### WORK TASK:
Wherever "menu" shows up in the records below, copy the whole line.

═══ SOURCE DATA ═══

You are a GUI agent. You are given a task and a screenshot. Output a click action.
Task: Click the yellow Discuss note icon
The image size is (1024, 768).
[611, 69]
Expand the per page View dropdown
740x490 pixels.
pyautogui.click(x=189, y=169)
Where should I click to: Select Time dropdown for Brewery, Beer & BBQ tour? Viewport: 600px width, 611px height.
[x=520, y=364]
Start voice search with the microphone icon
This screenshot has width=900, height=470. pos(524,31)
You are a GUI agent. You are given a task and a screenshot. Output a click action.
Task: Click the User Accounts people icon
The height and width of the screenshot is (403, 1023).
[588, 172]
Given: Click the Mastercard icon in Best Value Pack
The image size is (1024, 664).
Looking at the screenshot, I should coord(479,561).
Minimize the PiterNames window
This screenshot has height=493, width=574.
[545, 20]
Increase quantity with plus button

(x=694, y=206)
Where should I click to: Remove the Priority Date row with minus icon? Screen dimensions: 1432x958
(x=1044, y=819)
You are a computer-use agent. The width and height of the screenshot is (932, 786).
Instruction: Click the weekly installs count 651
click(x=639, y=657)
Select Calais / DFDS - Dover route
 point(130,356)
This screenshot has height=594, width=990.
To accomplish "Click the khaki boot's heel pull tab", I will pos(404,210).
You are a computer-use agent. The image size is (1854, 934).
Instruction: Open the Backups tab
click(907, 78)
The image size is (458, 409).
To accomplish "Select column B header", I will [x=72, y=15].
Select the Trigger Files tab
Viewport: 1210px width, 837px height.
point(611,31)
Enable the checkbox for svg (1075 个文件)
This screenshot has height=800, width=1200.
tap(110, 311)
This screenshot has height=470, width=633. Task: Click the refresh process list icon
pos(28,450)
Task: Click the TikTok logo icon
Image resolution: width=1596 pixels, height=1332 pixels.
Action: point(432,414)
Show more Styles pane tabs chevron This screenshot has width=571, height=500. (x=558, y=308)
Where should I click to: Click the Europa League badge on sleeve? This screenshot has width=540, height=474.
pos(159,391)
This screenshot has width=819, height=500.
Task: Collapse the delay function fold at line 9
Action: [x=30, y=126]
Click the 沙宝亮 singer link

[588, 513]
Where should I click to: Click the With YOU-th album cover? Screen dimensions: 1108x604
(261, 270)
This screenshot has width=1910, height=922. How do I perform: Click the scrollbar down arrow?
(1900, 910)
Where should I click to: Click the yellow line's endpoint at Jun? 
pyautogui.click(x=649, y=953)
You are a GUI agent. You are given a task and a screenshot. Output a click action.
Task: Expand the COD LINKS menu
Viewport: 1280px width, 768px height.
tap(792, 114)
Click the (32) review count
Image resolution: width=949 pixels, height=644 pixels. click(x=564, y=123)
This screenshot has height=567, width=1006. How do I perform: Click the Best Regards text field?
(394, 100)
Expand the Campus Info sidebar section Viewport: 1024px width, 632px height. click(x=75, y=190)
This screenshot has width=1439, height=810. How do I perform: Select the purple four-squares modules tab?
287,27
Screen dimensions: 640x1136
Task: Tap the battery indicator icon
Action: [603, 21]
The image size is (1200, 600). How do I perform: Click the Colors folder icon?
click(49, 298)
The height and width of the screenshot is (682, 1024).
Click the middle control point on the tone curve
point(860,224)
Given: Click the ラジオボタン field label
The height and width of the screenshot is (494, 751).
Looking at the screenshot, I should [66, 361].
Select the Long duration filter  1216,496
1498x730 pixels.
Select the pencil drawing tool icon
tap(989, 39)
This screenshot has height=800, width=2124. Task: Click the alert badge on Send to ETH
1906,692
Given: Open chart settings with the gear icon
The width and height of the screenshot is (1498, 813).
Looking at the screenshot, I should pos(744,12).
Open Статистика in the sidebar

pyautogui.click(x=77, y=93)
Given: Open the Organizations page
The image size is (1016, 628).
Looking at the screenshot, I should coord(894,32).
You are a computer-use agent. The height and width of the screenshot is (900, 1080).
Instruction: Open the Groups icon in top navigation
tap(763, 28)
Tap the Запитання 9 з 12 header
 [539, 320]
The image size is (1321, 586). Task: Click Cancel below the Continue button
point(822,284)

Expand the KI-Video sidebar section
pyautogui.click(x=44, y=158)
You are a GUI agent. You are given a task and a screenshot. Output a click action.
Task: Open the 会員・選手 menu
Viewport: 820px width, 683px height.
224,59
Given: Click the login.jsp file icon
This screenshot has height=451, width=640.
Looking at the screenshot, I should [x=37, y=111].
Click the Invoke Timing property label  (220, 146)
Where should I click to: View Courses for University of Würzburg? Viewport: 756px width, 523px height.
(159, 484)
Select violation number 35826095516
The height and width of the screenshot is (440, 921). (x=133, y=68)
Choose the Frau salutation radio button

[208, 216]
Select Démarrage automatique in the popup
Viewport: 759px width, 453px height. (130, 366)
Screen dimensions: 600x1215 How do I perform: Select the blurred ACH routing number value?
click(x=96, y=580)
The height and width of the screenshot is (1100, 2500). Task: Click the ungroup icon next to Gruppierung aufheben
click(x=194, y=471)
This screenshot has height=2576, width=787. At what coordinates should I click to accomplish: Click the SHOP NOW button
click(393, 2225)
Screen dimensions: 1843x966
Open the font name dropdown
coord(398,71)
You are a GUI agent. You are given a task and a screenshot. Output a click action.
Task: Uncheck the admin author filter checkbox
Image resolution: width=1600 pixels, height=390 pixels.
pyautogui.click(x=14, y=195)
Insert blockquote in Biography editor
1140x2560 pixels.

═══

### RESULT FOR THIS EXERCISE:
Task: Expand the COD LINKS menu
Task: Open the 会員・選手 menu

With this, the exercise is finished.